Text segment
——————
What it is: Checks whether two models use similar axes (coordinate basis) for their features.
How it works: 1) Compare features dimension-by-dimension, 2) allow a single rotation (Procrustes) to see if axes can be matched, 3) measure how “one-to-one” the mapping is.
Why it matters: If axes drift a lot, features are mixed, which can complicate transfer.

🍞 Anchor: Two math notebooks might describe the same triangle but label sides differently; representation-level asks if labels still align.

🍞 Hook: Now zoom out to look at the whole shape of the data cloud.

🥬 The Concept (Geometry Level—Global vs. Local):

What it is: Global geometry is the big-picture shape; local geometry is each point’s nearest neighbors.
How it works: 1) Global shape checked by CKA (are pairwise relations preserved up to rotation/scale?), 2) local checked by k-NN overlap (do nearest neighbors stay the same?).
Why it matters: Even if the big shape stays similar, small neighbor swaps can change path planning or local decisions.

🍞 Anchor: Your city might keep the same districts (global), but some side streets change direction (local).

🍞 Hook: Finally, ask what tasks you can do with a simple tool.

🥬 The Concept (Function Level):

What it is: Tests whether a simple linear readout learned on one model still works on the other.
How it works: 1) Train a linear probe on Model A, 2) freeze it, 3) apply it to Model B, 4) compare performance to A’s own.
Why it matters: If the same readout works, the models are functionally aligned for that task.

🍞 Anchor: It’s like teaching one vending machine a coin detector and seeing if the same detector also works on the other machine.

What changes because of this idea:

Before: Many believed better reasoning would bring better embeddings “for free.”
After: We learn that embeddings don’t automatically improve because the global manifold—the part embeddings rely on—stays much the same under RLVR.

Why it works (intuition):

RLVR’s rewards guide the model to plan better trajectories without tearing up the map. The KL-like anchors and on-policy constraints tend to keep the model near a safe region of its original representation space.
Contrastive learning is strong at “snapping” manifolds into a shared alignment when the training data and recipe are the same.

🍞 Hook: Imagine two slightly rotated puzzle boards that become aligned when you press them into the same frame.

🥬 The Concept (Manifold Realignment):

What it is: When you train embeddings with the same contrastive recipe, base-initialized and RLVR-initialized models become globally aligned again.
How it works: 1) Start with two backbones, 2) remove LM head, 3) pool activations, 4) train with identical contrastive data, 5) see the global shapes converge.
Why it matters: It explains the “null effect” on benchmarks: after alignment, both encoders perform the same.

🍞 Anchor: Two choirs that practiced different warmups still sing in tune together once they follow the same conductor and sheet music.

03Methodology

At a high level: Text inputs → Backbone LLM (Base or RLVR-tuned) → Remove LM head + pooling → Contrastive learning (InfoNCE) → Evaluate on benchmarks + Analyze with HRSA (representation, geometry, function).
——————
Recorded data
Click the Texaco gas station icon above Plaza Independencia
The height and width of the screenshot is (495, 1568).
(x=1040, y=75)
——————
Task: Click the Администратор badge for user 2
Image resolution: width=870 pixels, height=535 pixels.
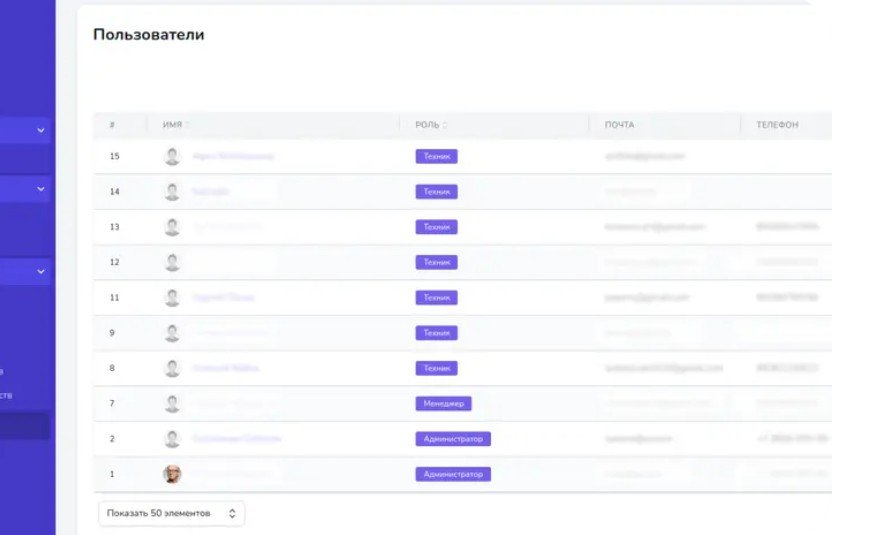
——————
To do
Extract the passage of the text about comparing model representations between "Why it matters: Even" and "a simple tool.", inclusive. Rely only on the text about comparing model representations, not on the rows.

Output below
Why it matters: Even if the big shape stays similar, small neighbor swaps can change path planning or local decisions.

🍞 Anchor: Your city might keep the same districts (global), but some side streets change direction (local).

🍞 Hook: Finally, ask what tasks you can do with a simple tool.